I have a remote envoy proxy deployed in AWS with Elastic Beanstalk (for testing) with the configuration below:
admin:
access_log_path: /tmp/admin_access.log
address:
socket_address: { address: 0.0.0.0, port_value: 9901 }
static_resources:
listeners:
- name: listener_0
address:
socket_address: { address: 0.0.0.0, port_value: 80 }
filter_chains:
- filters:
- name: envoy.filters.network.http_connection_manager
typed_config:
"@type": type.googleapis.com/envoy.extensions.filters.network.http_connection_manager.v3.HttpConnectionManager
codec_type: auto
stat_prefix: ingress_http
route_config:
name: local_route
virtual_hosts:
- name: local_service
domains: ["*"]
routes:
- match: { prefix: "/" }
route:
cluster: grpc_cluster
timeout: 0s
max_stream_duration:
grpc_timeout_header_max: 0s
cors:
allow_origin_string_match:
- prefix: "*"
allow_methods: GET, PUT, DELETE, POST, OPTIONS
allow_headers: keep-alive,accept,user-agent,cache-control,content-type,content-transfer-encoding,custom-header-1,x-accept-content-transfer-encoding,x-accept-response-streaming,x-user-agent,x-grpc-web,grpc-timeout
max_age: "1728000"
expose_headers: custom-header-1,grpc-status,grpc-message
http_filters:
- name: envoy.filters.http.grpc_web
typed_config:
"@type": type.googleapis.com/envoy.extensions.filters.http.grpc_web.v3.GrpcWeb
- name: envoy.filters.http.cors
typed_config:
"@type": type.googleapis.com/envoy.extensions.filters.http.cors.v3.Cors
- name: envoy.filters.http.router
typed_config:
"@type": type.googleapis.com/envoy.extensions.filters.http.router.v3.Router
clusters:
- name: grpc_cluster
connect_timeout: 0.25s
type: logical_dns
http2_protocol_options: {}
lb_policy: round_robin
load_assignment:
cluster_name: grpc_cluster
endpoints:
- lb_endpoints:
- endpoint:
address:
socket_address:
address: ${server_url}
port_value: ${server_port}
When I test connection to it using grpcurl or even a simple client via nodejs:
import { LightStreamerClient } from "../protos-dist/LightstreamerServiceClientPb";
import { Empty, ServerInfo } from "../protos-dist/lightstreamer_pb";
import { RpcError } from "grpc-web";
const XMLHttpRequest = require("xhr2");
const client = new LightStreamerClient("http://mytest.us-west-1.elasticbeanstalk.com");
globalThis.XMLHttpRequest = XMLHttpRequest;
function getServerInfo(): Promise<[RpcError, ServerInfo]> {
return new Promise((res) => {
client.getServerInfo(new Empty(), null, (_err, response) => {
res([_err, response]);
});
});
}
async function main() {
console.log("Testing envoy server...");
const [err, response] = await getServerInfo();
console.log({ err, response });
console.log("Done.");
}
main();
it returns data as expected.
When I try to run this same grpc-web call from inside a simulated react native ios app, the call to the server fails with error:
[RpcError: Http response at 400 or 500 level, http status code: 0]

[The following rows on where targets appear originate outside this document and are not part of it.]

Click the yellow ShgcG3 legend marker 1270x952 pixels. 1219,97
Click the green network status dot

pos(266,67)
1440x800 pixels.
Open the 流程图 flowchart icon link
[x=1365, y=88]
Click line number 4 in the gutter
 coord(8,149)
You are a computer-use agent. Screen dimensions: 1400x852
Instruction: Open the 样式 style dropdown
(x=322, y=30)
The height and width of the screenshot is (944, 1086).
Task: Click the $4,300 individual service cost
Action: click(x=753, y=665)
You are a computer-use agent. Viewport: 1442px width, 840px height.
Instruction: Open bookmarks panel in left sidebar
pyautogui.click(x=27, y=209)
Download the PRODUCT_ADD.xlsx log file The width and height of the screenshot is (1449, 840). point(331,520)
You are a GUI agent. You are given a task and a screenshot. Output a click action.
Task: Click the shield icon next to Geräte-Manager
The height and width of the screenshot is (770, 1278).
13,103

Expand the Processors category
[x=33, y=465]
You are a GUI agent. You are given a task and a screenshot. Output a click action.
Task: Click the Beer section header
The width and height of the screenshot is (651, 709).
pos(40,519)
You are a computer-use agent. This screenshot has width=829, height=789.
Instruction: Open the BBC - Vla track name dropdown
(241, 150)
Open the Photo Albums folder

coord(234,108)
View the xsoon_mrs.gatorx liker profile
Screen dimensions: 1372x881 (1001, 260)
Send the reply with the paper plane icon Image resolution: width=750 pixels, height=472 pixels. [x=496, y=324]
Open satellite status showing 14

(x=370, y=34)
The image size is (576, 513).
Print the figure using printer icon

Interestingly, when I run the same envoy proxy locally it works fine with all testing mechanisms. Wondering if it has something to do with CORS?
We determined that iOS was blocking the insecure traffic on http, so we made a temporary exception in the Info.plist of our react native app and allowed insecure to our envoy.